- You may recall an infamous news conference in February 2002—a year before the invasion of Iraq—when reporters packed the Pentagon Briefing Room, hoping to wring some answers about Saddam Hussein's shadowy weapons of mass destruction program from senior defense officials. Donald Rumsfeld, the defense secretary, decided that the reporters did not deserve the benefit of the English language.
- "As we know, there are known knowns; there are things we know we know," Rumsfeld said. "We also know there are known unknowns; that is to say we know there are some things we do not know. But there are also unknown unknowns—the ones we don’t know we don’t know."
- The remark was, at the time, widely mocked. But in time, it became so synonymous with Rumsfeld's tenure that he eventually used it to title his memoir.
- Now, Rumsfeld, years out of office, is the subject of a new documentary by Errol Morris, the filmmaker who captured another infamous defense secretary, Robert McNamara, expounding upon Vietnam and the state of modern warfare in The Fog of War.

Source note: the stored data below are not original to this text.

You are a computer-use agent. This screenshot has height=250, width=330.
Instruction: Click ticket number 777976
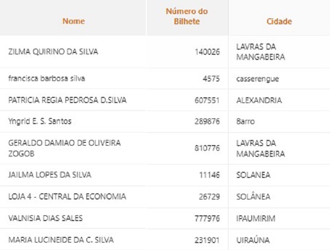pyautogui.click(x=207, y=219)
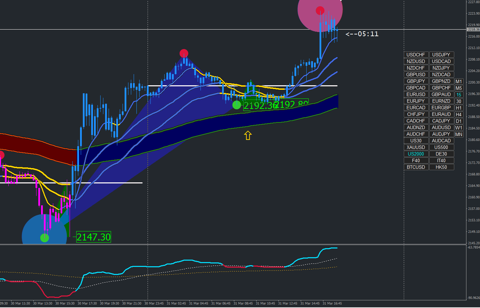The image size is (480, 308).
Task: Select the US2000 symbol button
Action: coord(416,154)
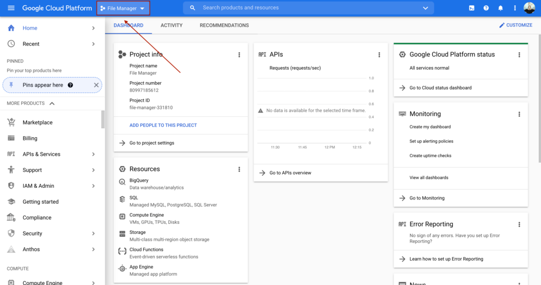
Task: Go to project settings
Action: tap(152, 143)
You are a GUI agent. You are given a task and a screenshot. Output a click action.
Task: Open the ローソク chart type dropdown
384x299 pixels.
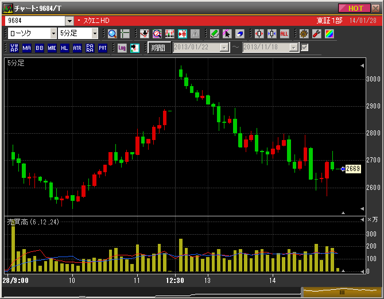[52, 34]
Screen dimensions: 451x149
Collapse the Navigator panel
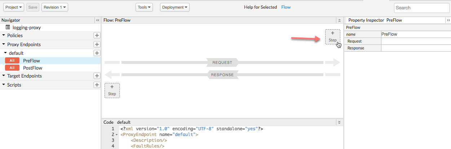[x=97, y=20]
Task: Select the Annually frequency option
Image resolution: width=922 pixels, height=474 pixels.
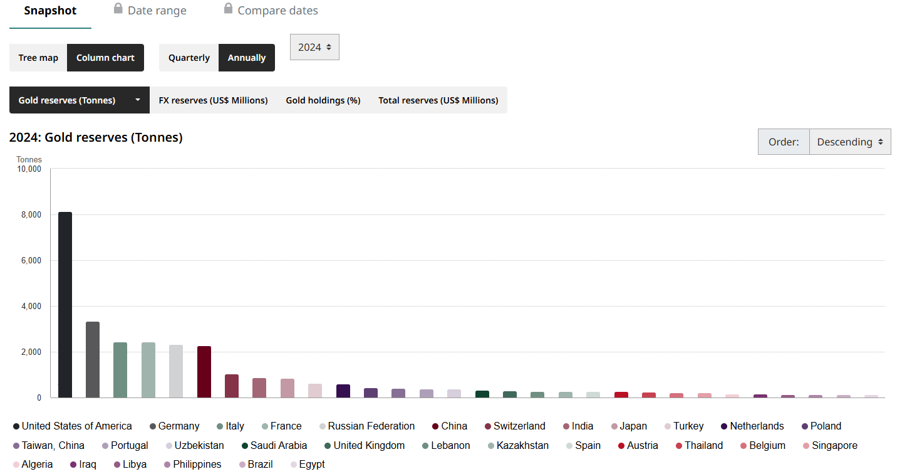Action: tap(246, 58)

- But Rumsfeld is no McNamara. In Morris's new film, The Unknown Known, he's trying to get answers out of a notoriously slippery talker. Morris has a series of blog posts at the New York Times this week, describing his 33 hours of interviews with Rumsfeld. "I fear I know less about the origins of the Iraq war than when I started," Morris writes. "A question presents itself: How could that be? How could I know less rather than more? Was he hiding something? Or was there really little more than met the eye?"
- Some criticis contend that Morris wasn't combative enough with the evasive Rumsfeld. "Morris allows him to play the crafty statesman on his own terms, and never really makes him uncomfortable, even when he's faced with the contradictions or absurdities of his statements: notably, his calm description of Guantánamo as simply a "well-run" prison," writes Jonathan Romney at the Guardian.
- But others say the film reveals more about Rumsfeld's motives—and his intelligence. Mother Jones' David Corn says the "zen of Donald Rumsfeld" is on display, "which is merely camouflage for stupid mistakes that caused mayhem and death."
- Maybe the film provides necessary context for a quote that, over the years and "decoupled from context," people began to think was smart.
- Or perhaps it's just a chilling portrait of a man who—eight years after he was fired by George W. Bush—is still defending the failures of the Iraq war.
- "The scariest thing is that what you see here is what you get," Morris told the Economist. "There is nothing behind that façade, just endless quibbling about vocabulary. Hannah Arendt wrote about the “banality of evil”, that it’s not the presence of something but the absence of something that makes evil men. I feel in a way that I’ve made a horror movie."